IBMSpectrumComputing · arshabbir · Apr 8, 2026 · Apr 23, 2026 · michaelspriggs · Apr 20, 2026
diff --git a/LSF-vLLM/README.md b/LSF-vLLM/README.md
@@ -0,0 +1,270 @@
+IBM LSF for vLLM Persistent Inference Service
+==========================================
+
+Overview
+--------
+In this repository we demonstrate how to deploy a large-language model inference service on an LSF cluster using vLLM. The service exposes an OpenAI-compatible API. We show how various clients can use the model for interactive or batch inference.
+
+What this implementation demonstrates
+-------------------------------------
+- IBM LSF launching and managing a persistent inference runtime as a service job
+- vLLM exposing an OpenAI-compatible endpoint
+- endpoint discovery through a small registry file written by the service job
+- interactive validation using curl and Jupyter
+- downstream reuse through a separate IBM LSF batch job
+
+Repository layout
+-----------------
+- scripts/start_vllm_lsf.sh
+  Starts the vLLM container, waits for readiness, writes the registry file, and keeps the
+  service attached to the IBM LSF job lifecycle.
+- scripts/resolve_endpoint.py
+  Reads the registry file for a given IBM LSF job ID and prints the resolved base URL.
+- scripts/batch_client.py
+  Reads a prompt corpus and sends requests to the registered vLLM service.

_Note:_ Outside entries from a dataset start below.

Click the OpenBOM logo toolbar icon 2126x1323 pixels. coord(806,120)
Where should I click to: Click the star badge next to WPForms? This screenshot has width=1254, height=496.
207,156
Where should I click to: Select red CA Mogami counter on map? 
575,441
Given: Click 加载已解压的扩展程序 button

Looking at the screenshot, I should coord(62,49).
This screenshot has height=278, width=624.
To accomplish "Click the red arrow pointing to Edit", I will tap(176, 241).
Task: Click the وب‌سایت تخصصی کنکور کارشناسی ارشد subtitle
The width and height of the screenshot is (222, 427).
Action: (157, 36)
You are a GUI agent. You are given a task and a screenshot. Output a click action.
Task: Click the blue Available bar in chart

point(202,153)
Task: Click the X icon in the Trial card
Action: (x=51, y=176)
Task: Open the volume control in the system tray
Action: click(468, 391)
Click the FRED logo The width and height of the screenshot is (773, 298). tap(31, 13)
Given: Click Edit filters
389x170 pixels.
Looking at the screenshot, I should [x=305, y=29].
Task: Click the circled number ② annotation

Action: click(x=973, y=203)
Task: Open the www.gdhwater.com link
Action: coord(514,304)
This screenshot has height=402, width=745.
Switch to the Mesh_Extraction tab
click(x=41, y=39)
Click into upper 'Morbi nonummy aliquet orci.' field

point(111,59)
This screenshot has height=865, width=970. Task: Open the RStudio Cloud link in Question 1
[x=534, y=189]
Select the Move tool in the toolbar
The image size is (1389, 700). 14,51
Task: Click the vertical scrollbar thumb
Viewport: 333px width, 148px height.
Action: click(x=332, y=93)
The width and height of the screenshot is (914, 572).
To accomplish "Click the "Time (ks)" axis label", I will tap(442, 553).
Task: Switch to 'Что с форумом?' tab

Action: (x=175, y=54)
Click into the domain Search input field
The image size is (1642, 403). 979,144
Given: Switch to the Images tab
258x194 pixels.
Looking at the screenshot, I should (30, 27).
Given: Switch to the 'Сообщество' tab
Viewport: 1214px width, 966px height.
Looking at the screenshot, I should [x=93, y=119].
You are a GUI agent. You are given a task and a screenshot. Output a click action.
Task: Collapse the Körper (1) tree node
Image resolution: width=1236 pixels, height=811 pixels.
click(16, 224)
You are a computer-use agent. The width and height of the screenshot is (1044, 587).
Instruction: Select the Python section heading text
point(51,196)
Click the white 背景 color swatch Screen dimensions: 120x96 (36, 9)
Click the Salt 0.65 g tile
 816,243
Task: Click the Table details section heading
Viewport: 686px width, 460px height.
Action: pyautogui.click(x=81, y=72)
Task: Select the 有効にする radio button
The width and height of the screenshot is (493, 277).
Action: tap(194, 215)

+- notebook/LSF_vLLM_Client.ipynb
+  Jupyter notebook for interactive validation against the IBM LSF-managed runtime.
+- corpus/prompts.txt
+  Sample prompt corpus for downstream batch validation.
+
+Prerequisites
+-------------
+- IBM LSF installed and operational
+- podman installed
+- python3 installed
+- curl installed
+- network access from the execution host to pull the vLLM image and model
+- a single-node IBM LSF setup is sufficient for this implementation
+- shared $HOME directory across the cluster
+
+Note:
+Replace "your-host" with the hostname or IP address of the system where the vLLM service is running.
+
+The examples below assume you are running as the same user for all steps.
+
+Get the repository and move into it
+-----------------------------------
+
+```bash
+git clone https://github.com/IBMSpectrumComputing/lsf-integrations.git
+cd lsf-integrations/LSF-vLLM
+```
+After this follow the instructions step by step given below. 
+
+Part 1: Deploy the LLM
+======================
+
+Step 1: Create the working directories
+--------------------------------------
+
+```bash
+mkdir -p ~/lsf_vllm_poc/{logs,registry,cache,corpus,results,notebook}
+```
+
+```bash
+cp corpus/prompts.txt ~/lsf_vllm_poc/corpus/prompts.txt
+```
+
+```bash
+cp scripts/start_vllm_lsf.sh ~/lsf_vllm_poc/
+cp scripts/resolve_endpoint.py ~/lsf_vllm_poc/
+cp scripts/batch_client.py ~/lsf_vllm_poc/
+```
+
+```bash
+chmod +x ~/lsf_vllm_poc/start_vllm_lsf.sh
+chmod +x ~/lsf_vllm_poc/resolve_endpoint.py
+chmod +x ~/lsf_vllm_poc/batch_client.py
+```
+
+Step 2: Review the service script defaults
+------------------------------------------
+
+```bash
+MODEL=Qwen/Qwen3-0.6B PORT=8001 API_KEY=local-vllm-key
+```
+
+NOTE : 
+Default demo API key: local-vllm-key
+
+The service script uses this value unless API_KEY is explicitly set before submission.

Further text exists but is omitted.